Considering that the rest of the nominees already had previous success in Oscars’ past, and that Larson fittingly took home the Golden Globe for Best Actress already, the Academy will more than likely be inclined to tout a relatively new female lead that’s more than deserving of their award just the same.
Sleepers
Saoirse Ronan (Brooklyn)
When 21-year-old Saoirse Ronan takes to the screen, she makes sure that she has your full attention. And in Brooklyn, her latest outing, she got the role that she was literally born to play.
The film highlights the trials of an Irish immigrant girl named Eilis Lacey, who falls in love with a local New Yorker only to be put in a dilemma where she has to decide whether she should stay in Brooklyn or tend to a pressing family matter back in her homeland.

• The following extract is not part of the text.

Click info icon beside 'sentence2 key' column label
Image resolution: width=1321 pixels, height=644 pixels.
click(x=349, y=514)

Born in The Bronx and raised in County Carlow, Ireland, Ronan is a perfect fit for the part of Eilis, and conveyed much of her lineage’s traits in full display on Brooklyn indeed. However, the movie falls short of the gravitas that Room ultimately brings to the table, which would probably explain why Ronan is only priced at +500 to win Best Actress come February 28.
Cate Blanchett (Carol)
No stranger to success at the Academy Awards, Cate Blanchett’s third-career nomination for the lead actress in Carol could very well solidify her as one of the all-time greats. In director Todd Haynes’ gorgeous period piece, Blanchett plays the titular character that gets intertwined in a same-sex relationship with a much younger woman during the 1950s.
Similar to Ronan as Eilis Lacey Brooklyn, though, Blanchett’s role of Carol Aird does not bring as much emotional weight as Larson’s character in Room. In addition, the Australian gem had just recently won the Best Actress award for her role in Blue Jasmine in 2014, and even already has a Supporting Actress nod to her credit as well from her part in 2005’s The Aviator.

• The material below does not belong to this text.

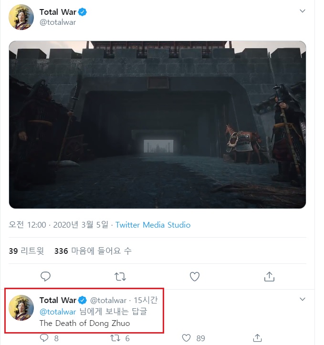The height and width of the screenshot is (345, 324).
Task: Play the fortress gate video preview
Action: click(157, 125)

With such accolades under her belt already, we may have to wait another year for Blanchett (+700) to add another golden statuette to her already impressive resume should the Academy grant the Best Actress award this year to another burgeoning star.
Jennifer Lawrence (Joy)
Speaking of young actresses on the rise, it’s pretty much safe to assume that 25-year-old Jennifer Lawrence is no longer and up-and-comer, but rather a truly bankable leading lady for years to come.
Lawrence’s latest performance as Joy in the film of the same name portrays the rise of an ambitious Italian-American entrepreneur-turned-matriarch of a successful dynasty. With such a compelling premise and her magnetism as a gruff leading lady, Lawrence became the youngest actress to reach four lifetime Oscar nominations.

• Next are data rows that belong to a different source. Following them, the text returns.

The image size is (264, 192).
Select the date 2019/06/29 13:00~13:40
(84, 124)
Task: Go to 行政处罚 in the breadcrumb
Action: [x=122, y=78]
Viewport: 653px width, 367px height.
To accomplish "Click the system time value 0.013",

Working against her prospects of winning a second leading role Oscar, though, is that many claim Joy to be writer/director David O. Russell’s most uninspired work to date. Throw in the thought that the general public might probably have gone tired of Russell’s go-to ensemble of Lawrence, Bradley Cooper and Robert DeNiro for the past few features of his, and J-Law’s current price of +800 at winning another Oscar seems just about right at this point.
Long Shot
Charlotte Rampling (45 Years)
From virtually out of nowhere, veteran actress Charlotte Rampling earned one of the five Best Actress slots for her role in the underrated drama 45 Years. In the film, the 69-year-old Brit plays the wife of a couple that’s about to celebrate their wedding anniversary, only to be taken aback by a ground-breaking discovery.
In the four decades of her acting career, Rampling has never been nominated for an Oscar at all, until now. Then again, her current nod was quite a shock on its own, considering that she wasn’t nominated for the three other notable awards preceding the Oscars (Golden Globes, SAG, BAFTA) .
Many also felt that the Academy just needed a token elderly Englishwoman (see: Helen Mirren, Judi Dench) as one of the annual candidates for the award, and Rampling’s inclusion does indeed feel forced in this context.
If you’re the type who likes to bet on those going up against nearly insurmountable odds, then banking on Rampling to win it all at +3,500 is as good as it gets for a major haul and upset alike.